Work required: With the pictures left out, set down the line containing "The width and" and each line after it to the end of the material, exactly as written.

Data:

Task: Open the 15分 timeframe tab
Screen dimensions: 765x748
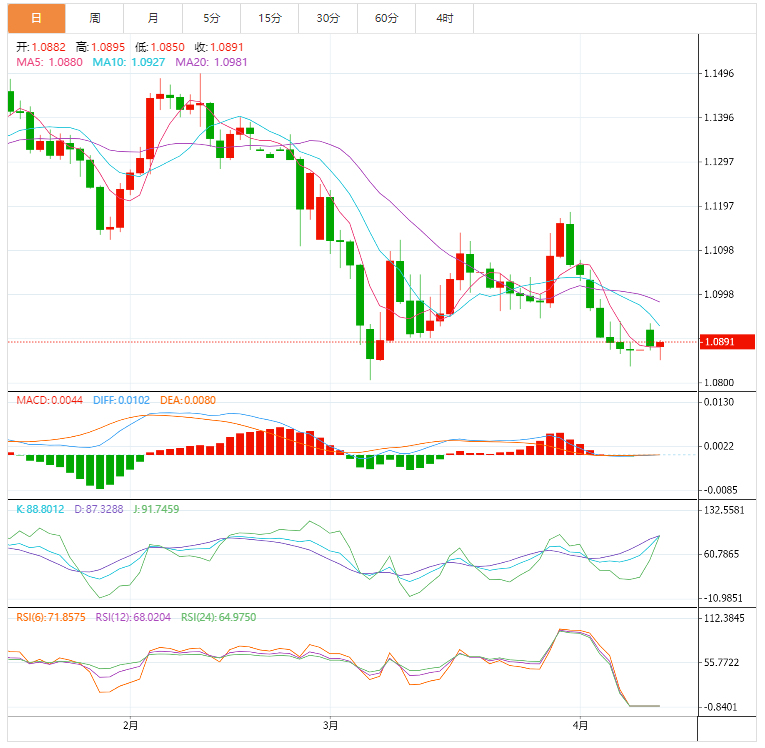Action: pos(270,19)
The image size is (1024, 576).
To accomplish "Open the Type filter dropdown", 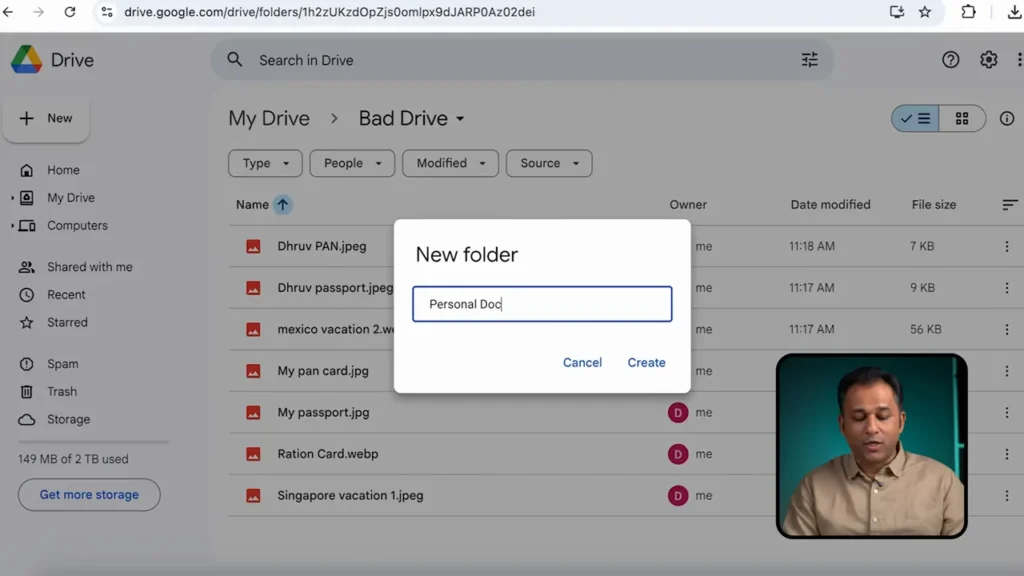I will tap(265, 163).
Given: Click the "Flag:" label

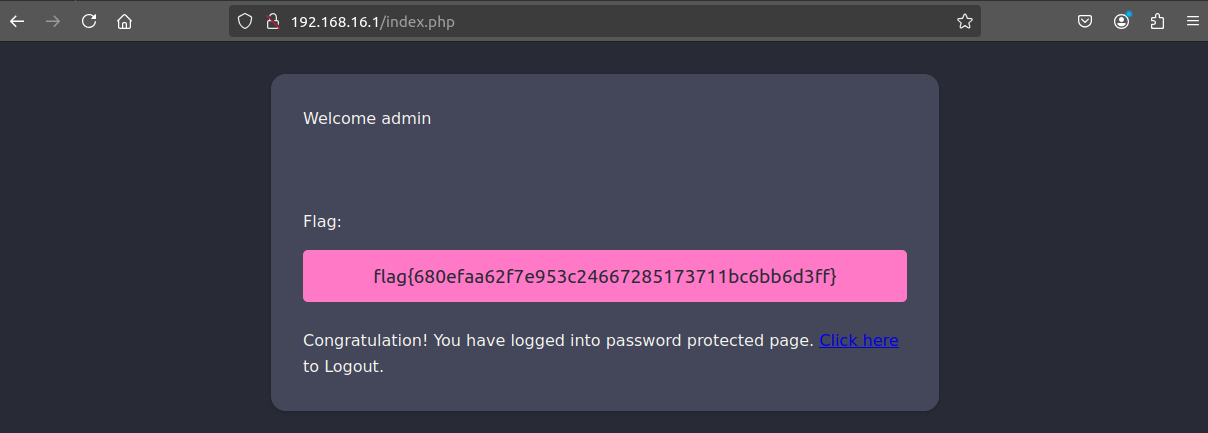Looking at the screenshot, I should click(322, 221).
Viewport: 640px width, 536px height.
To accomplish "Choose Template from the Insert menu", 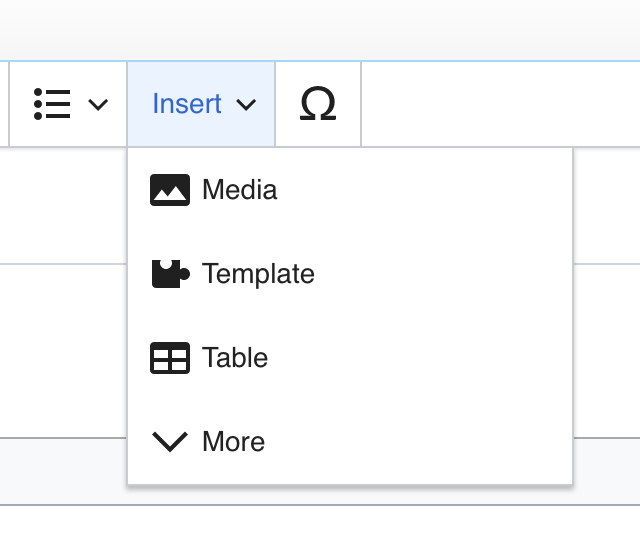I will point(258,274).
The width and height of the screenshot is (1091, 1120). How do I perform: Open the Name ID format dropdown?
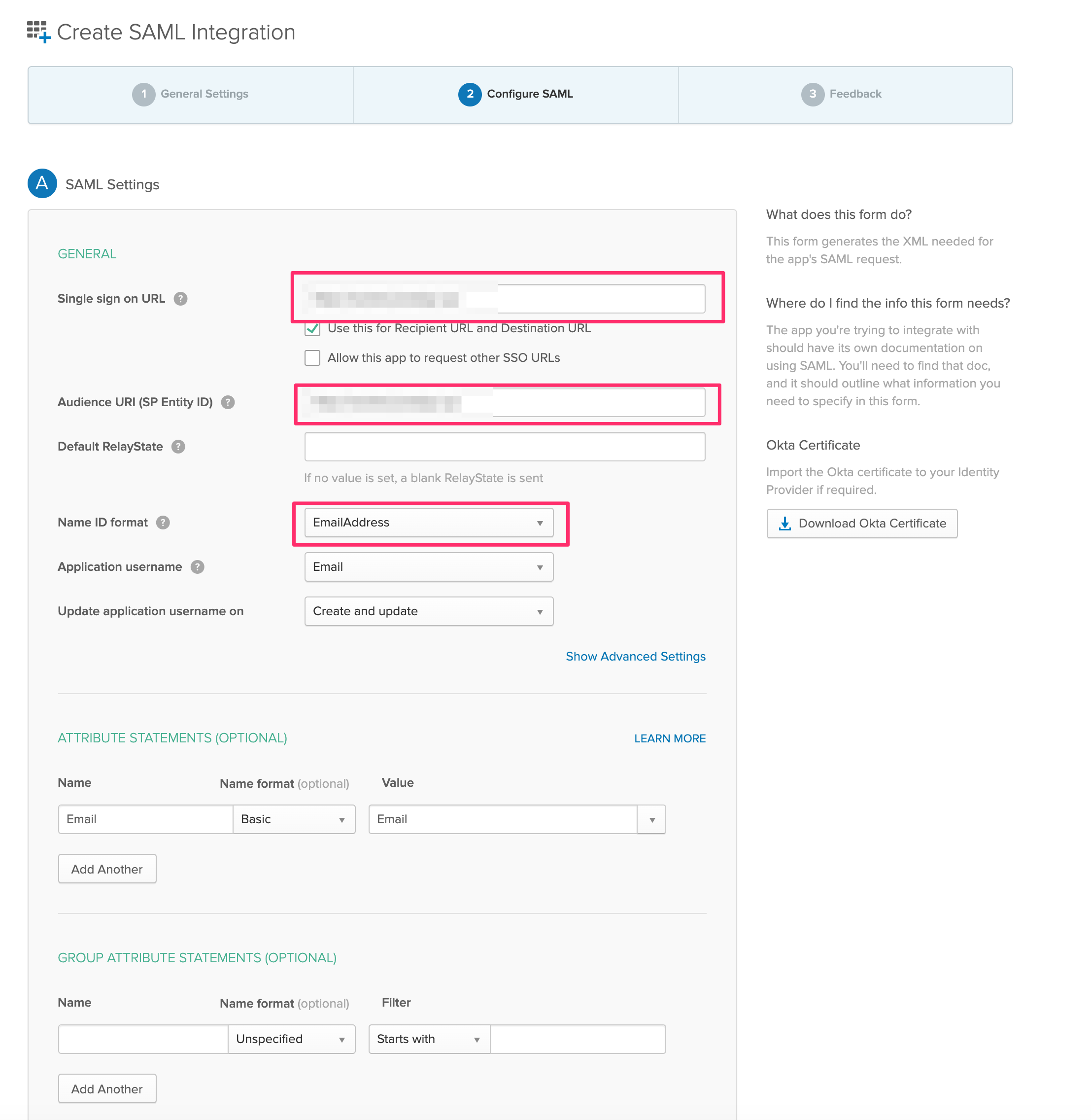pos(429,523)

Answer space:
The width and height of the screenshot is (1091, 1120). How do I perform: Open the Name ID format dropdown?
pos(429,523)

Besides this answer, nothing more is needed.